Wrong symlinks when fetch / checkout is done from symlinked folder
thorstenwagner opened this issue · 10 comments
Assume the following:
/a_dataset.yaml # this is my root directory
/A/a.txt
Now a.txt was updated.
If I run the following commands from root /, everything works fine:
rm /A/a.txt
dud fetch
dud checkout
If I run the following commands from /A/, the symlink to a.txt
is broken:
rm a.txt
dud fetch
dud checkout
Best,
Thorsten
Hi @thorstenwagner. I need more information before I can reproduce this.
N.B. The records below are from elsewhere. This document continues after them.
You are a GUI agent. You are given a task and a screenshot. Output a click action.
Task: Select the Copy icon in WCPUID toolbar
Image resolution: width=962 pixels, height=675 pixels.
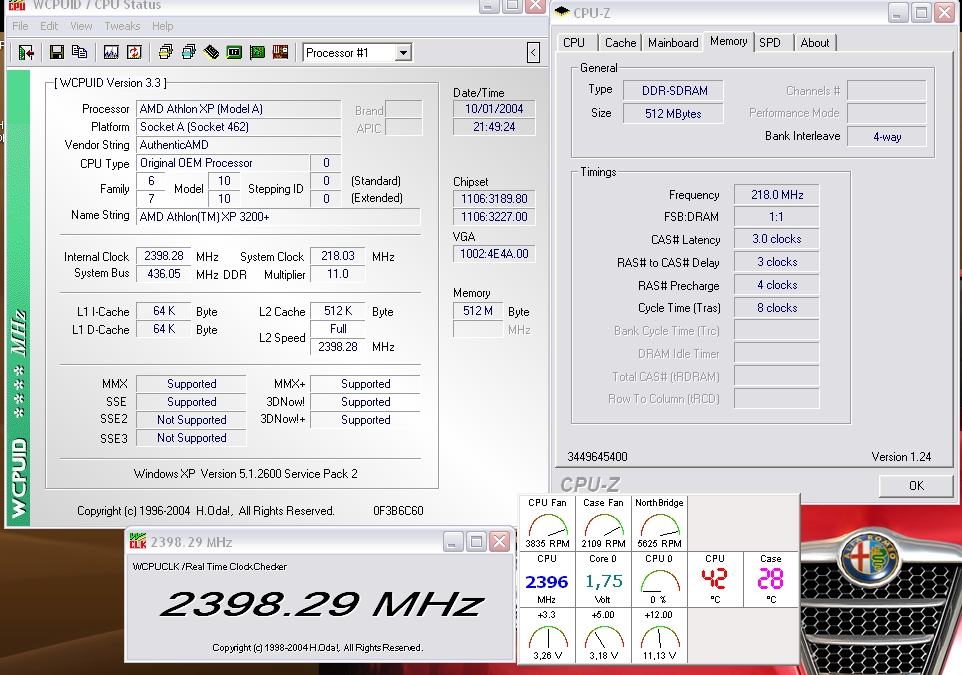[79, 52]
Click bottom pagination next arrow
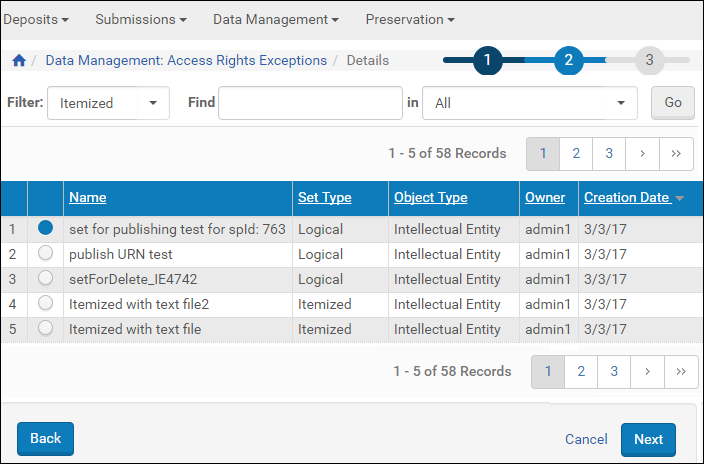Viewport: 704px width, 464px height. pos(647,371)
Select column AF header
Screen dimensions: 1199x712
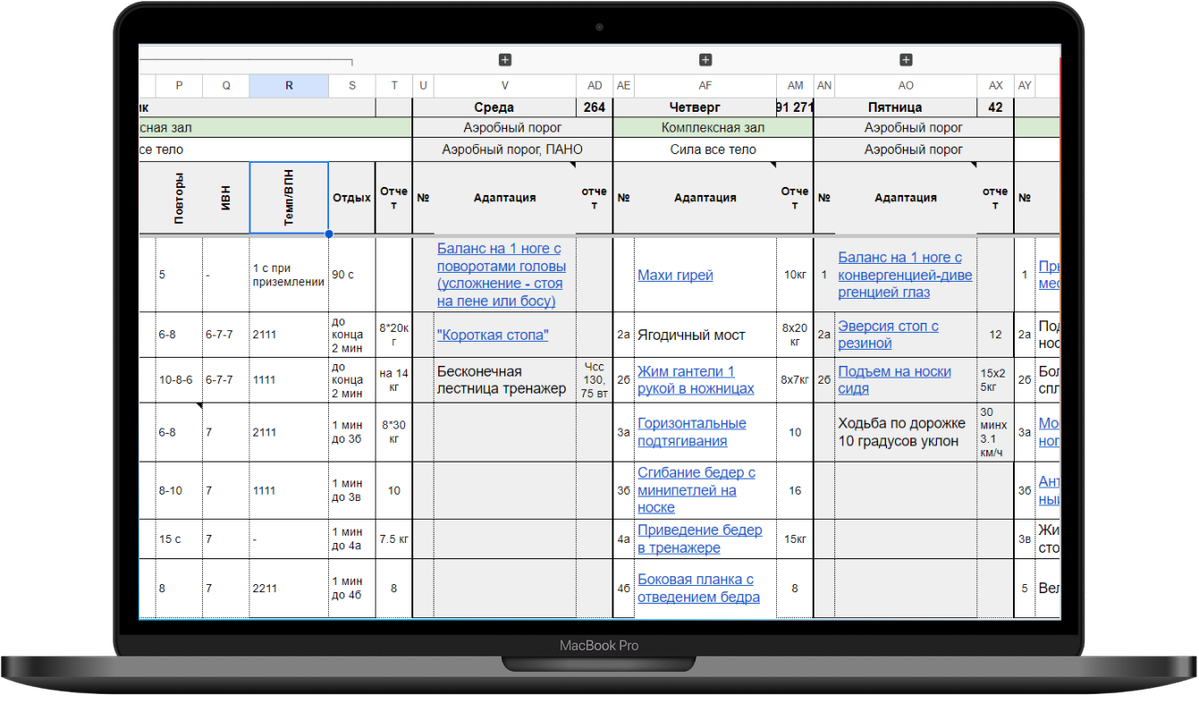(x=705, y=86)
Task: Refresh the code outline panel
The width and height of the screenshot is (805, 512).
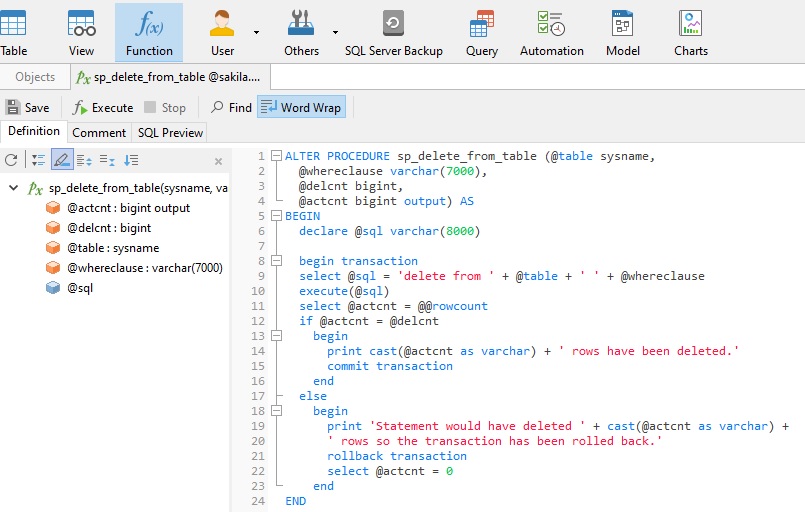Action: click(x=11, y=160)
/a_dataset.yaml # this is my root directory
Do you mean this is your system's root directory (the absolute path /
), or your project's root directory (where the .dud
directory lives)?
Now a.txt was updated.
Was it ever committed? How was it updated? Was it committed again after the update?
dud fetch
Is dud fetch
necessary to reproduce this issue? If so, what's your remote config? Where's dud push
in this scenario?
When I assume the simplest scenario, I can't reproduce this:
dud init
mkdir A
echo foo > A/a.txt
dud stage gen -o A/a.txt | tee a_dataset.yaml
dud stage add a_dataset.yaml
dud commit --copy
echo bar >> A/a.txt
dud commit
tree
rm A/a.txt
dud checkout
tree
cd A
rm a.txt
dud checkout
tree
Output:
Dud project initialized.
See .dud/config.yaml and .dud/rclone.conf to customize the project.
working-dir: .
outputs:
A/a.txt: {}
Added a_dataset.yaml to the index.
committing stage a_dataset.yaml
A/a.txt 4 B / 4 B 100% ?/s 1ms total
committing stage a_dataset.yaml
A/a.txt 8 B / 8 B 100% ?/s 1ms total
.
├── A
│ └── a.txt -> ../.dud/cache/ab/b4ca7eb554f159c4970bf8c7c723b724ff9e88cfeb5ee5eec6894f67bcd86b
├── a_dataset.yaml
└── run.sh
2 directories, 3 files
checking out stage a_dataset.yaml
A/a.txt 1 / 1 100% ?/s 0s total
.
├── A
│ └── a.txt -> ../.dud/cache/ab/b4ca7eb554f159c4970bf8c7c723b724ff9e88cfeb5ee5eec6894f67bcd86b
├── a_dataset.yaml
└── run.sh
2 directories, 3 files
checking out stage a_dataset.yaml
A/a.txt 1 / 1 100% ?/s 0s total
.
└── a.txt -> ../.dud/cache/ab/b4ca7eb554f159c4970bf8c7c723b724ff9e88cfeb5ee5eec6894f67bcd86b
1 directory, 1 file
It would be most helpful if you could provide a Bash script, like this one, which completely reproduces this issue.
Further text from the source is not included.